Given passage:

Wow! You are so cool! 😉
Hi Nathaniel – great study! thanks for sharing.
Have you ever looked at the relation between the ratings of films and their box office returns? I would be curious to see a study like that.
I was under the impression “Kiwi!” was just a run of the mill youtube video. From the description – “My Master’s Thesis Animation, which I completed while I was at The School of Visual Arts, MFA Computer Art, in New York City.”
It is good to see this data and analysis. When I downloaded the data file, I looked at the variance and noticed the variance for past year data was smaller, but with more variations. The variance for more recent years is larger with less variations. I would suggest that this too is a matter of the sampling for older movies. If the data is statistically significant for the older movies, one explanation could be that more movie aficionados are rating older movies, while a more general population is evaluating newer movies. Another factor could be the vote limit rule, which would select for those films which have larger audiences. This would make older, poorer films show up less in the data, and furthermore would be selective of the better films with higher ratings with less rating variance.

Task requirements:
- a) From the film-ratings thread, list each explanation the last comment offers for the difference in rating variance between older and newer movies.
- b) Reproduce the film-ratings thread word for word from "It is good to" to "less rating variance.".
The records that come next are taken from a different source.

Data records:
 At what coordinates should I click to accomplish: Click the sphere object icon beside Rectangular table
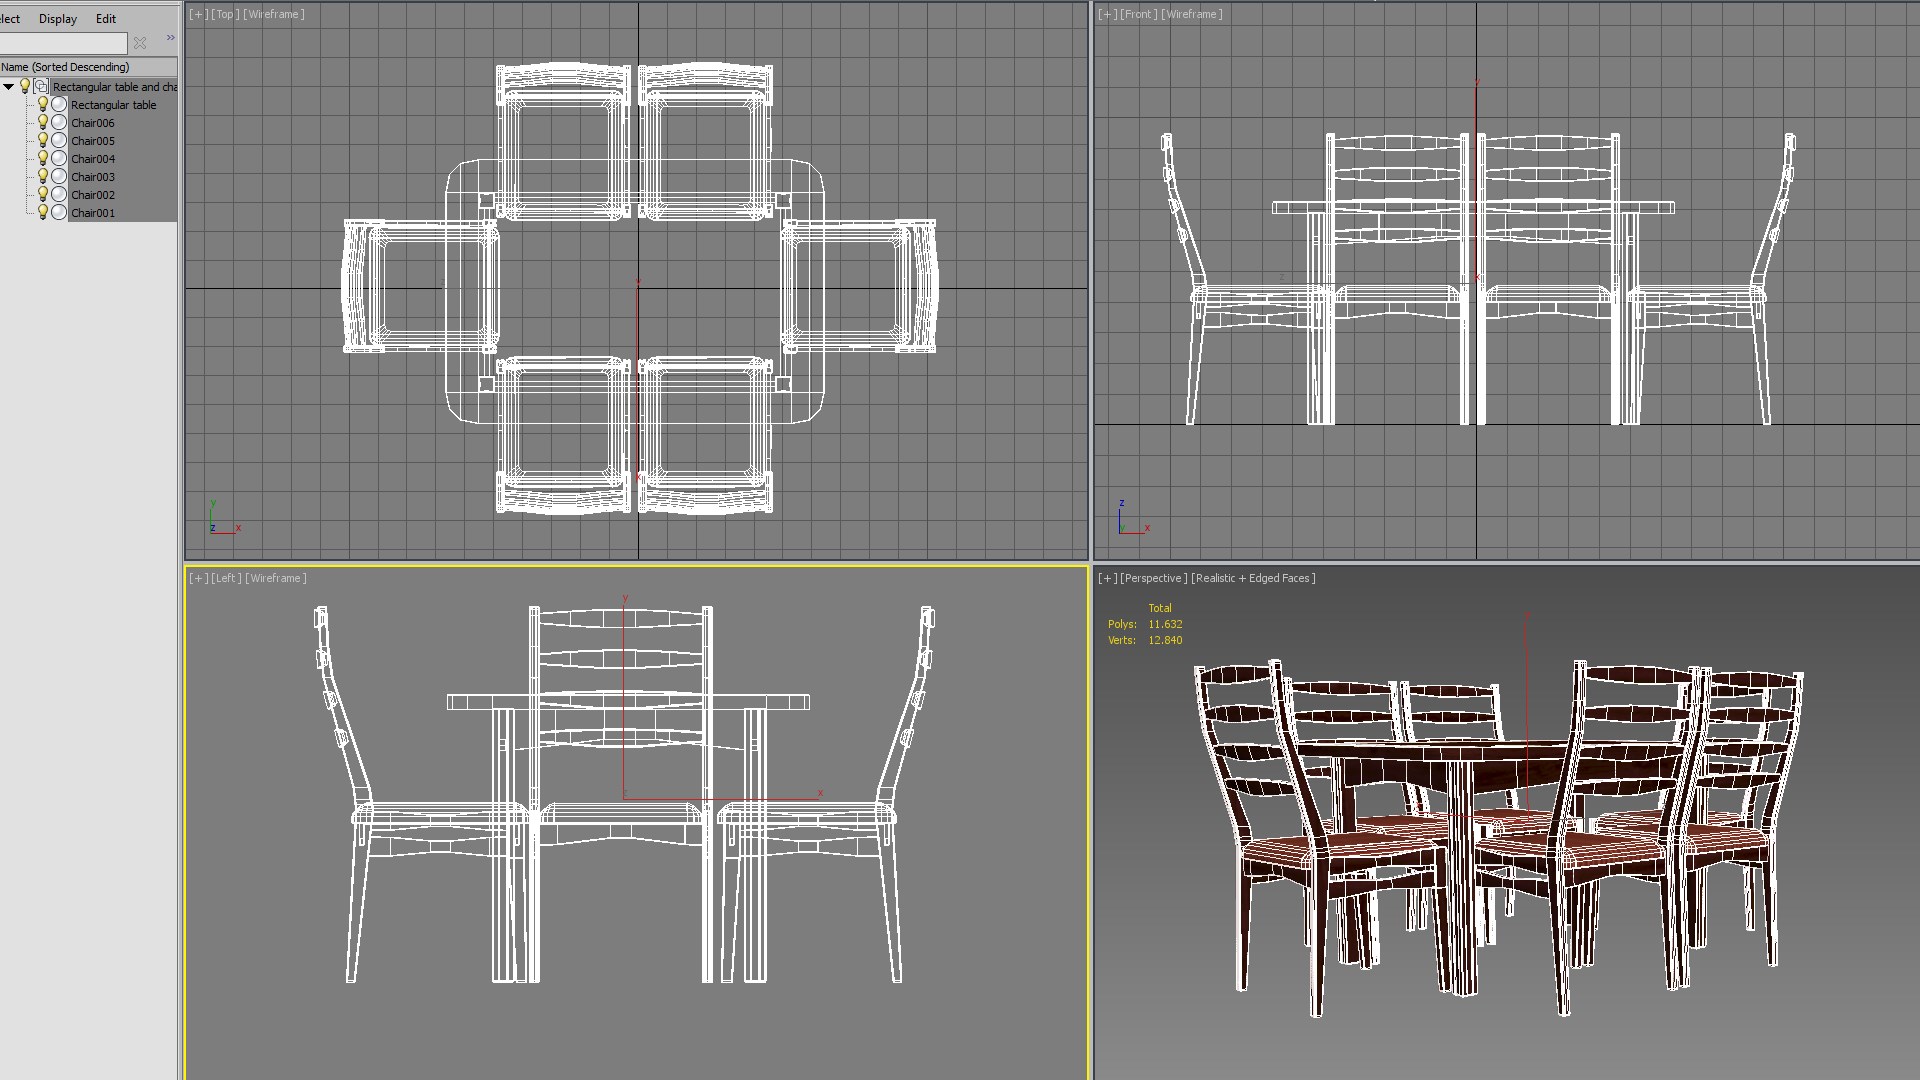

--

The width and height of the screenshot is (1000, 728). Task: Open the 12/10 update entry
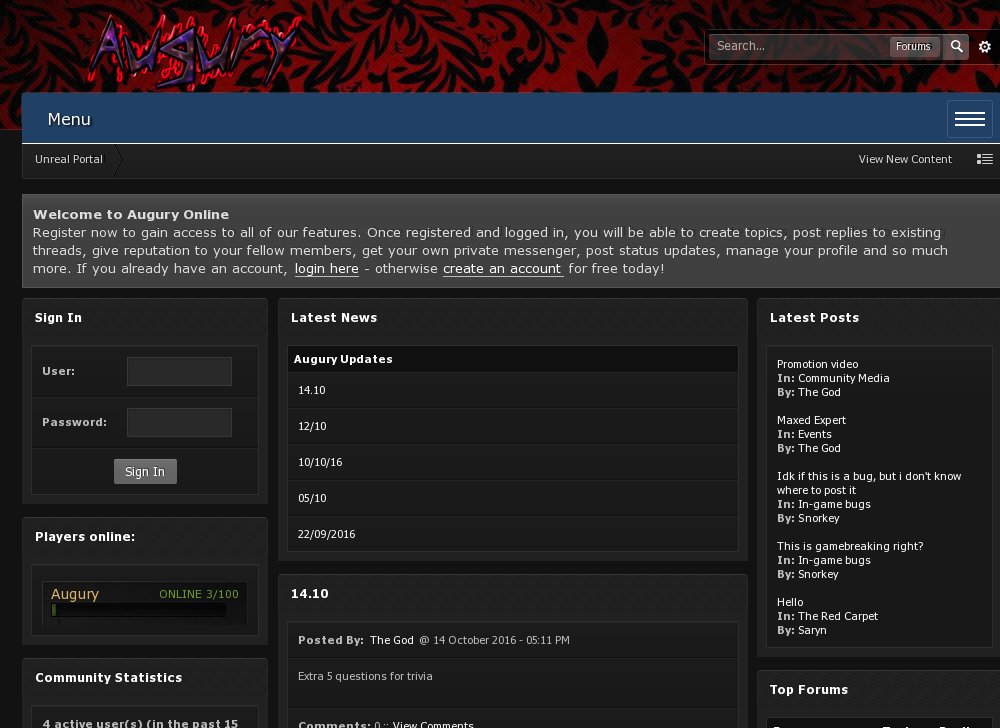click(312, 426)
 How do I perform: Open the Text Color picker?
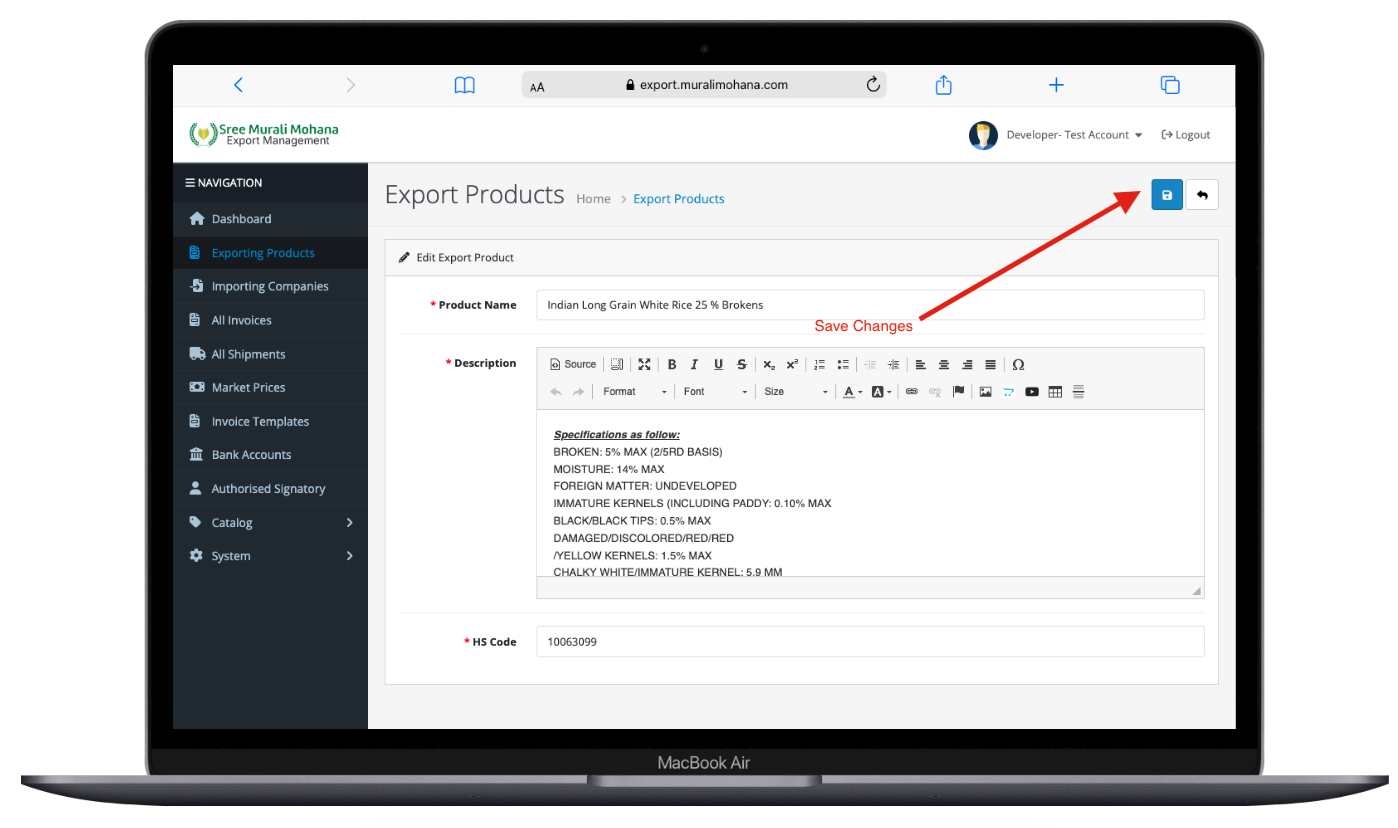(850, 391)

* * *

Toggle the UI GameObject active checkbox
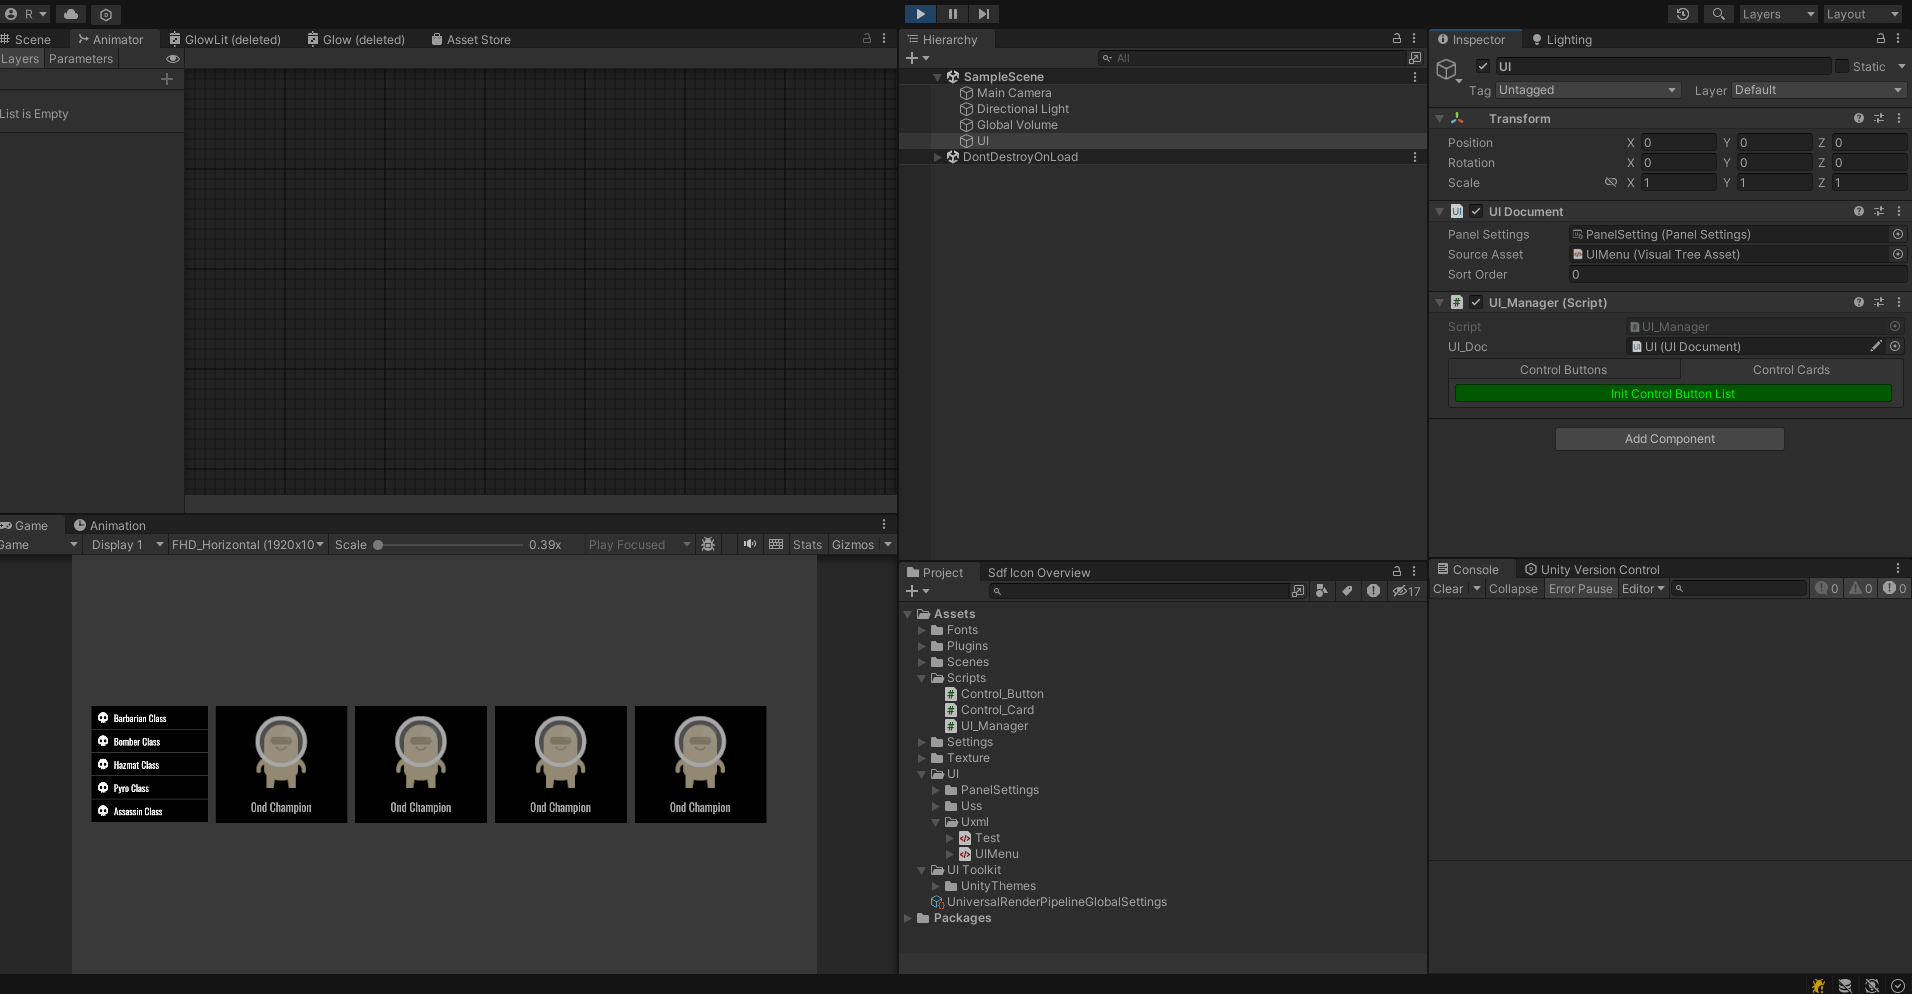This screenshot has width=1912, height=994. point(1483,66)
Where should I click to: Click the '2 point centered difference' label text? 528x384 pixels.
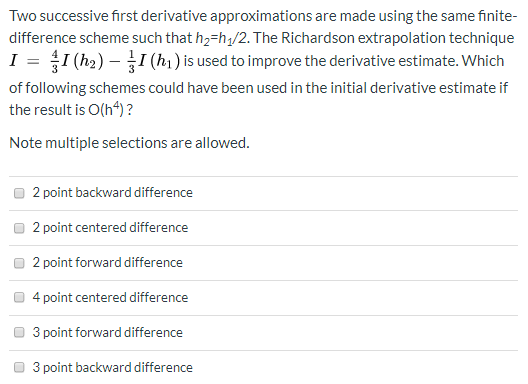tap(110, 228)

The solutions:
- a)
- The sampling for older movies
- More movie aficionados rating older movies, while a more general population evaluates newer movies
- The vote limit rule, which selects for films with larger audiences

- b)
It is good to see this data and analysis. When I downloaded the data file, I looked at the variance and noticed the variance for past year data was smaller, but with more variations. The variance for more recent years is larger with less variations. I would suggest that this too is a matter of the sampling for older movies. If the data is statistically significant for the older movies, one explanation could be that more movie aficionados are rating older movies, while a more general population is evaluating newer movies. Another factor could be the vote limit rule, which would select for those films which have larger audiences. This would make older, poorer films show up less in the data, and furthermore would be selective of the better films with higher ratings with less rating variance.